This blog is dedicated to our dear friend, Nosson Deitsch OBM, who was tragically torn away from us on Lag B’Omer 5770.

Nosson was a one-of-a kind Bochur who influenced many people, from all ages and backgrounds. He had a perpetual smile on his face and an extremely generous heart. He would do the biggest favor for a friend with only a moment’s notice. All those who knew him feel they had a unique relationship with him.
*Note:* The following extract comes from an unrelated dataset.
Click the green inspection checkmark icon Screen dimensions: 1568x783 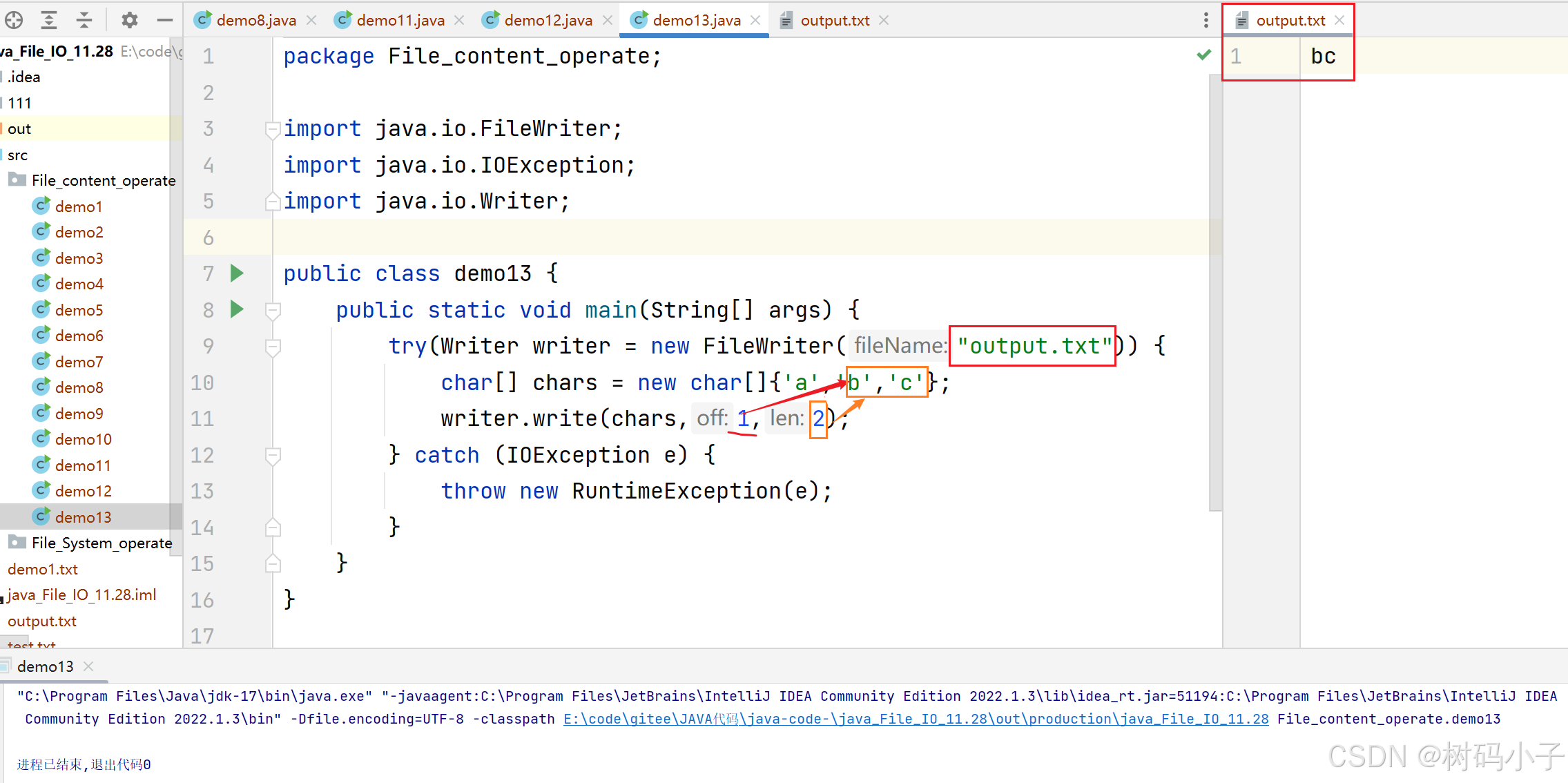[1203, 55]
There are many untold stories of his selflessness, kindness, and the affect he had on countless lives. Please share your story, so that others can get a glimpse into his unique character and towering accomplishments.

Wednesday, May 12, 2010

Excited to help

By Adam Cohen

I met Nosson one day as he wandered through my office building looking for Jews. I was happy to meet with him, because almost two years ago, I began a process of very serious introspection and accompanied by religious study. He sat with me and I explained to him that I was working on building a habit of daily prayer, trying to fix my character flaws, that I was studying regularly; including regular meetings with a Rabbi ,and with classes on various Jewish web sites, such as Chabad and Aish HaTorah.

Nosson was very excited to help. We talked regularly. He would never miss an opportunity to come by when he was in town. I benefitted greatly from my conversations with him. Though my progress was (and continues to be) slow, he understood that the process of real spiritual change does not occur overnight and he (with the help of his brothers) was always willing to help me when I needed help.

It was amazing to me, on some more difficult days, I would pray to God saying that "This is too hard for me" or that "I am just not a good enough person, if you want me to do this then please send me help." Invariably, those were the days that Nosson showed up in the office. I am very thankful that he was there. He has helped me develop the awareness that God controls all things, answers our prayers, and helps us to achieve things we think are impossible.

This belief, which he helped develop within me, makes his passing all the more incomprehensible and distressing.

He was an incredible, passionate, kind, hard working person who as far as I know did nothing but try to bring God's light into the world. He brought me (and others like me) Matzo, Honey cakes, and Chanukah candles in their proper times. There is no reason that I can comprehend for his early and tragic end.

On Monday after hearing the sad news, I was discussing Nosson with a friend of mine. We talked of our inability to explain events such as these and how it becomes possible to deny the existence of God, or deny his power to control the events of our lives. In His wisdom, he has set up a world where this is a real option. As hard as we try, there is no rationale that satisfies us and no pattern that we can discern.

I know intellectually, that it must be possible to deny God or our acceptance of Him is meaningless. Emotionally, I would prefer not to have had the choice. On Monday afternoon, hours after I received word of Nosson's passing, I made my choice. Regardless of my inability to explain or comprehend it, how I think it is unfair, unjust, and unreasonable... I choose to believe that God has a plan and that he is in control of the events of this world. The thought is terrifying and comforting. I understand this belief is a mitzvah and whatever merit there is to it from someone like me belongs to Nosson and to the family that nurtured and supported him to achieve his purpose in this world.

The path to Torah is not an easy one. I am thankful that Nosson joyfully accompanied me through a part of my journey.

I wish you comfort in your grief. You have my prayers, because I have nothing else of meaning to offer.